== INPUT DATA
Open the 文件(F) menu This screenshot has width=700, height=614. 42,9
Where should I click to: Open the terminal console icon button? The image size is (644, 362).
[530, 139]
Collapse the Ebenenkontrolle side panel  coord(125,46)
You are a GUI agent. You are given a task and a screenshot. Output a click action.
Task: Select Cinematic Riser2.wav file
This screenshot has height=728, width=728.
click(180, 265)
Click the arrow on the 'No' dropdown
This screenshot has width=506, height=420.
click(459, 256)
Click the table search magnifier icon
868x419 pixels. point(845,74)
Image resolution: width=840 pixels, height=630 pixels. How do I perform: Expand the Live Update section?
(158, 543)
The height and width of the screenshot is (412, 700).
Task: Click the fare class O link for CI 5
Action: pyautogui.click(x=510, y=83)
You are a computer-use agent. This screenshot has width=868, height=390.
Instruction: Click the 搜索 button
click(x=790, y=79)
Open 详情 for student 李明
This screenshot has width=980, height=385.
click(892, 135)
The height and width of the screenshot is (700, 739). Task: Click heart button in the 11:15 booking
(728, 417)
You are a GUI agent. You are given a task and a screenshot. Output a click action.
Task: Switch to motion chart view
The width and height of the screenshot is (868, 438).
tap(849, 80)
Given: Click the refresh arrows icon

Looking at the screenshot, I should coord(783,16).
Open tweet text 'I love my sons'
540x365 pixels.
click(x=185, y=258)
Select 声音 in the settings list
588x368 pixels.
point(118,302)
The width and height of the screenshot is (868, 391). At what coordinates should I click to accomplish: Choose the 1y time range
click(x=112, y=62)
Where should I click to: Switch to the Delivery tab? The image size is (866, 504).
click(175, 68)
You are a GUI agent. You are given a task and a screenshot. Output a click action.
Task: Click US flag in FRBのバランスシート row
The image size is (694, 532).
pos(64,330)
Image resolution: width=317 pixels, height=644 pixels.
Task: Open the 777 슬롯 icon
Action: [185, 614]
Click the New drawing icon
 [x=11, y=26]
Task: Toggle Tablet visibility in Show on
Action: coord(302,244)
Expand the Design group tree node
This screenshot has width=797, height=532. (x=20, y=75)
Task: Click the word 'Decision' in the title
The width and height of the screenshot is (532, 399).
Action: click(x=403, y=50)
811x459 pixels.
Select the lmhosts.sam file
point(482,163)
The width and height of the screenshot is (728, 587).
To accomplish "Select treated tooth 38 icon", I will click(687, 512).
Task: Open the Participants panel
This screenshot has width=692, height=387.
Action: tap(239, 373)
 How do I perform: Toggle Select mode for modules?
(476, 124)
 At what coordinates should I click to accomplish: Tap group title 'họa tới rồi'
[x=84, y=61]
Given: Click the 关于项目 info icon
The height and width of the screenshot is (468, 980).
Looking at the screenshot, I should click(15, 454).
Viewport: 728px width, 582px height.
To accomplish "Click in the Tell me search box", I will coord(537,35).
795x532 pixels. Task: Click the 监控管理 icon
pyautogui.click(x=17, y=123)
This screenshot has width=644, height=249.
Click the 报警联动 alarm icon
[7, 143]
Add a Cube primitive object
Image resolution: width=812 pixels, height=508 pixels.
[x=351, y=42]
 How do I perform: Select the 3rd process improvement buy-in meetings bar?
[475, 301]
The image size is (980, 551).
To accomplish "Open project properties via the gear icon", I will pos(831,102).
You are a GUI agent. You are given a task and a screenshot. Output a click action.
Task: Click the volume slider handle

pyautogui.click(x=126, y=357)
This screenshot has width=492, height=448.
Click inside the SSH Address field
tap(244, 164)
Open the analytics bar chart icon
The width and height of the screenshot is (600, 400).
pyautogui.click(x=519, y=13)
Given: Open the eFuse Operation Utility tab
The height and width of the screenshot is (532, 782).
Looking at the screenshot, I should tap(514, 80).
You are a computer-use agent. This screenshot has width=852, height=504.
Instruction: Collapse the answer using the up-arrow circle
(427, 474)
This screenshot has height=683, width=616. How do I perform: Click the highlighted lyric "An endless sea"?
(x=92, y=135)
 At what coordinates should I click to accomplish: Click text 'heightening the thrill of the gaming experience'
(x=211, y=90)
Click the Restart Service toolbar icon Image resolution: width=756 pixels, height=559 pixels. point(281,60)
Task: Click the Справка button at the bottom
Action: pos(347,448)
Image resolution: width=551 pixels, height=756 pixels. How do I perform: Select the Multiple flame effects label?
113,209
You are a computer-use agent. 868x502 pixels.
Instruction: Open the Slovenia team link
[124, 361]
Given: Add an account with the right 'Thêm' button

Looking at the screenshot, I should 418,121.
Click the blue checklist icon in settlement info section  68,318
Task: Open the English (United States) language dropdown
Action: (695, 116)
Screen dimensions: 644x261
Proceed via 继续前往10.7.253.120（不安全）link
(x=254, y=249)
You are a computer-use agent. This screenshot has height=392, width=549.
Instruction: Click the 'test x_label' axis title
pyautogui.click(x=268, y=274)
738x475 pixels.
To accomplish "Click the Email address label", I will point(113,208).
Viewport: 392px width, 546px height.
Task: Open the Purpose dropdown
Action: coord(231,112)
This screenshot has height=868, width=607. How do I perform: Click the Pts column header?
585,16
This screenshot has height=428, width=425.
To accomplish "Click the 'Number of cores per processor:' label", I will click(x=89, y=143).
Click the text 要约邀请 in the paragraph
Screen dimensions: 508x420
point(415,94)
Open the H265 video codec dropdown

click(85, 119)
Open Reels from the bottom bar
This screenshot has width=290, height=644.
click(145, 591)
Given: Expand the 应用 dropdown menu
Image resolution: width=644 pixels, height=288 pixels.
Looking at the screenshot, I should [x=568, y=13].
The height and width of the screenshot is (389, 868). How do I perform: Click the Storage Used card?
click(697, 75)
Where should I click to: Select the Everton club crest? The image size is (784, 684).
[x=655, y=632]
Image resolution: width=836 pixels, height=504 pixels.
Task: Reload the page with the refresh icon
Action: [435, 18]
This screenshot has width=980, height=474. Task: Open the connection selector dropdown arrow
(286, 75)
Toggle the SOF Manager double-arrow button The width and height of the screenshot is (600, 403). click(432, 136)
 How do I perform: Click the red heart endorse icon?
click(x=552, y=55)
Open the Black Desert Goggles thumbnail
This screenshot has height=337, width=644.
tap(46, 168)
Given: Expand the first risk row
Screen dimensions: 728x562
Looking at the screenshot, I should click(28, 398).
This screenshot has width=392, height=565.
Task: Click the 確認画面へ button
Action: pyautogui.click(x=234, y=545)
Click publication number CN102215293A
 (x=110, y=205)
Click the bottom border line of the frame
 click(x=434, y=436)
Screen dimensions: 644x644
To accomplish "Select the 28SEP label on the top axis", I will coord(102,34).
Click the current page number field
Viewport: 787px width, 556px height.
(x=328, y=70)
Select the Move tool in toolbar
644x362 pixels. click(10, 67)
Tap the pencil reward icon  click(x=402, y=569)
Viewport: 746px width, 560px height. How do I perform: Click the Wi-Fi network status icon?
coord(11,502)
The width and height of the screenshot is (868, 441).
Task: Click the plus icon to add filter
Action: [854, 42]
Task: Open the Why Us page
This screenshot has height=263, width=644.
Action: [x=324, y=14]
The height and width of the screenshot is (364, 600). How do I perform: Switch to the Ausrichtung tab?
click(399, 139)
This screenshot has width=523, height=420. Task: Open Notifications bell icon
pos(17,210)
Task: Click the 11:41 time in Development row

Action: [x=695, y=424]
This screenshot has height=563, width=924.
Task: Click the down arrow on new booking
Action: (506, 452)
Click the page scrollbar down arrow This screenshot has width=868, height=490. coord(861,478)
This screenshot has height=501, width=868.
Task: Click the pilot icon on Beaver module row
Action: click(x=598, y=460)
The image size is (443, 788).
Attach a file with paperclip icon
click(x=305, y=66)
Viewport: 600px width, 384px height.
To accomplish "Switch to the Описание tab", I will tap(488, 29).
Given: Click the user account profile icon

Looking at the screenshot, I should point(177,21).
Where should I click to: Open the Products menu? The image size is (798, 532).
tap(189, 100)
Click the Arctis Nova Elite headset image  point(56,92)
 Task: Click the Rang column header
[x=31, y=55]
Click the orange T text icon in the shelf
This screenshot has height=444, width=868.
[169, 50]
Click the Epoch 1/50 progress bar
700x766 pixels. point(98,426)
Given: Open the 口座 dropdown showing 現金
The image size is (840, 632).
====
WHAT YOU ARE ASKED TO DO. What lines of the material above include "panel"? Copy each one.

SOLUTION TO THIS PROBLEM.
Collapse the Ebenenkontrolle side panel  coord(125,46)
Task: Open the Participants panel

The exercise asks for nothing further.